2. Les dispositions pertinentes du code pénal

46. Au moment des faits, ces dispositions se lisaient comme suit :

a) Délit d’agression sexuelle

Article 222-22 du code pénal

« Constitue une agression sexuelle toute atteinte sexuelle commise avec violence, contrainte, menace ou surprise. (...) »

47. La Cour de cassation a eu l’occasion de préciser que caractérise la surprise ou la contrainte au sens de l’article 331 al. 2 (ancien) et 222-22 du nouveau code pénal la cour d’appel qui, pour déclarer le prévenu coupable d’une agression sexuelle, constate souverainement l’existence d’un stratagème de nature à surprendre le consentement d’un adolescent (Crim. 22 janvier 1997, Bull. crim. no 22, p. 53).

Article 222-27 du code pénal

« Les agressions sexuelles autres que le viol sont punies de cinq ans d’emprisonnement et de 500 000 F d’amende. »

Article 222-28 du code pénal

« L’infraction définie à l’article 222-27 est punie de sept ans d’emprisonnement et de 700 000 F d’amende (...)

3o lorsqu’elle est commise par une personne qui abuse de l’autorité que lui confèrent ses fonctions (...) »

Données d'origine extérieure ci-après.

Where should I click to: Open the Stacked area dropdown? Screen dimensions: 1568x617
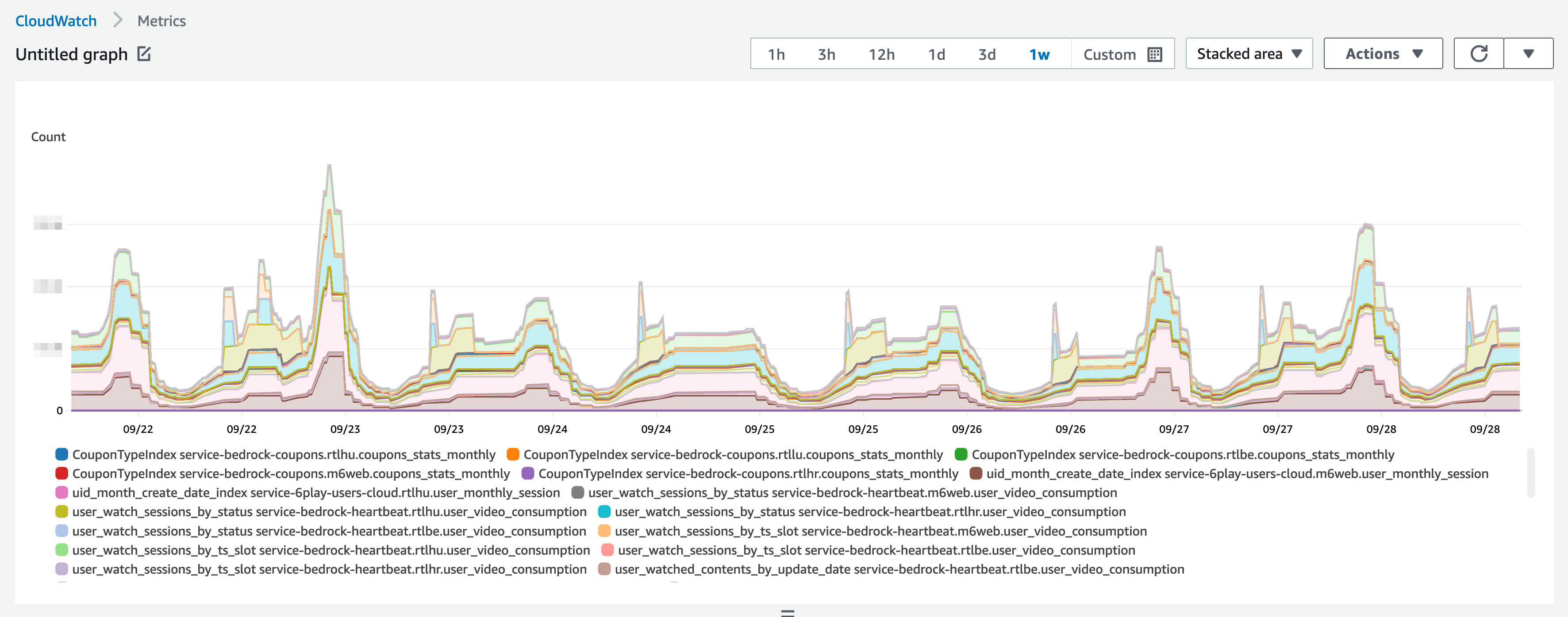tap(1249, 53)
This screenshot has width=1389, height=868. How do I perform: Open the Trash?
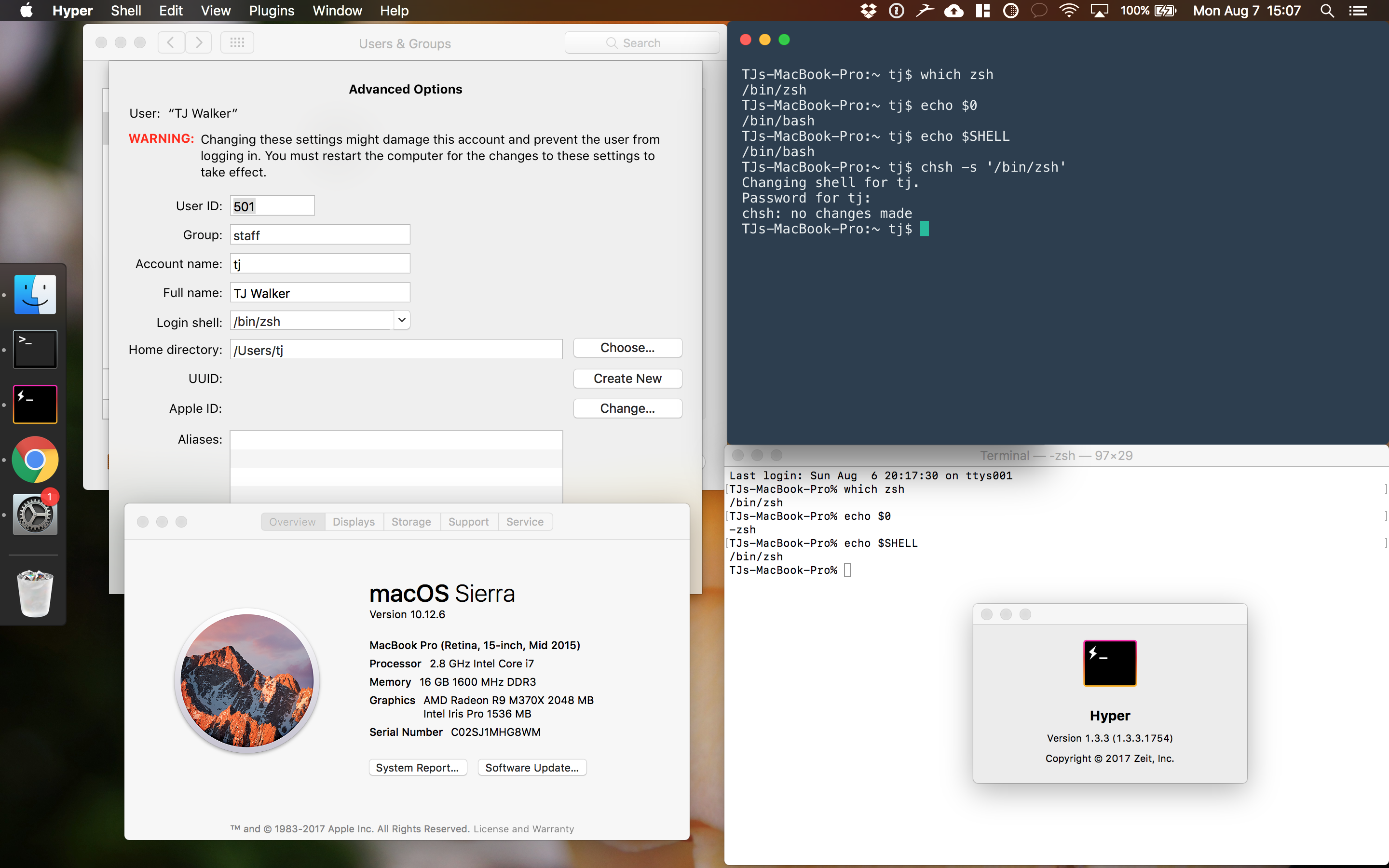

b) Délit de corruption de mineur

Article 227-22 du code pénal

« Le fait de favoriser ou de tenter de favoriser la corruption d’un mineur est puni de cinq ans d’emprisonnement et de 500 000 F d’amende (...).

Les mêmes peines sont notamment applicables au fait, commis par un majeur, d’organiser des réunions comportant des exhibitions ou des relations sexuelles auxquelles un mineur assiste ou participe. »

c) Délit d’enregistrement en vue de sa diffusion et de diffusion de l’image d’un mineur à caractère pornographique

Article 227-23 du code pénal

« Le fait, en vue de sa diffusion, de fixer, d’enregistrer ou de transmettre l’image ou la représentation d’un mineur lorsque cette image ou cette représentation présente un caractère pornographique est puni de trois ans d’emprisonnement et de 300 000 F d’amende.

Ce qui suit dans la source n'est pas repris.